The Gezi resistance transformed women’s and LGBT individuals’ everyday experiences of the male-dominated public sphere through the new public spaces it dynamically constituted and reconstituted for the past three weeks. Before the eruption of the protest, Taksim—the political, cultural, and touristic center of İstanbul—was also infamous for the rampant sexual harassment of women, especially during public gatherings like New Year’s Eve, as well as a site of constant police violence against transgender people. The claim that Gezi Park and Taksim Square were completely free of sexual harassment, a common statement among the protestors, may be an overstatement; but it is a fact that women, gays, transgender people, and sex workers reclaimed the streets, parks, plazas, and nights in the course of the Gezi resistance. It is also true that they were empowered in this new public space in which they were not subjected to routine street harassment. These gendered experiences, knowledges, and languages acquired in and through the resistance have contributed to the feminist and LGBT movements, as well as the larger Gezi resistance.

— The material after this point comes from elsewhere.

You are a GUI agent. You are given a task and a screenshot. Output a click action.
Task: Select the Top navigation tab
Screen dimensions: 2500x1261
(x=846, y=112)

As this resistance was banned from Gezi Park itself and police repression and violence rendered mass protests impossible, the resistance has spread to new spaces and morphed into new shapes. The latest form of resistance, standing still quietly in public, was initially dubbed “the standing man.” “Standing woman” and “standing person” immediately followed. Gezi resistance is reinventing itself as it reinvents the language of resistance.
[An earlier version of this article appeared in Turkish at bianet.org.]